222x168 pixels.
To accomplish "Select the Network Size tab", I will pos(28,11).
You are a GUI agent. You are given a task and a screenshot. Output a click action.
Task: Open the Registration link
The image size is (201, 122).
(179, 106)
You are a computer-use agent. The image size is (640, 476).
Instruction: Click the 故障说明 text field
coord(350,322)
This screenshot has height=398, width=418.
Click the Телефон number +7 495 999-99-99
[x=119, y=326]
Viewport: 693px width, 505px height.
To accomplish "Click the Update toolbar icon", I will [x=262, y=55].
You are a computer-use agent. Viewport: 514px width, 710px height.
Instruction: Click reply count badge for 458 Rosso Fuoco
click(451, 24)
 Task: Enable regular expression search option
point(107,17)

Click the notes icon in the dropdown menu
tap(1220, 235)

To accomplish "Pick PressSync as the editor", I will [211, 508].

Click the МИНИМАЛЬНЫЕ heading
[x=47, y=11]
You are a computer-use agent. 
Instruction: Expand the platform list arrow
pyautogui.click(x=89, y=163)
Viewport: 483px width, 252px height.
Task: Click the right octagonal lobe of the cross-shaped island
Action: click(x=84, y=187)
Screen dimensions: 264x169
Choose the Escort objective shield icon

● ● ● ● ●

• EXERCISE GOAL: The line with "Viewport: 693px width, 505px height." and all the lines after it in the records above are to be output exactly, with nothing added.

• COMPLETED TASK:
Viewport: 693px width, 505px height.
To accomplish "Click the Update toolbar icon", I will [x=262, y=55].
You are a computer-use agent. Viewport: 514px width, 710px height.
Instruction: Click reply count badge for 458 Rosso Fuoco
click(451, 24)
 Task: Enable regular expression search option
point(107,17)

Click the notes icon in the dropdown menu
tap(1220, 235)

To accomplish "Pick PressSync as the editor", I will [211, 508].

Click the МИНИМАЛЬНЫЕ heading
[x=47, y=11]
You are a computer-use agent. 
Instruction: Expand the platform list arrow
pyautogui.click(x=89, y=163)
Viewport: 483px width, 252px height.
Task: Click the right octagonal lobe of the cross-shaped island
Action: click(x=84, y=187)
Screen dimensions: 264x169
Choose the Escort objective shield icon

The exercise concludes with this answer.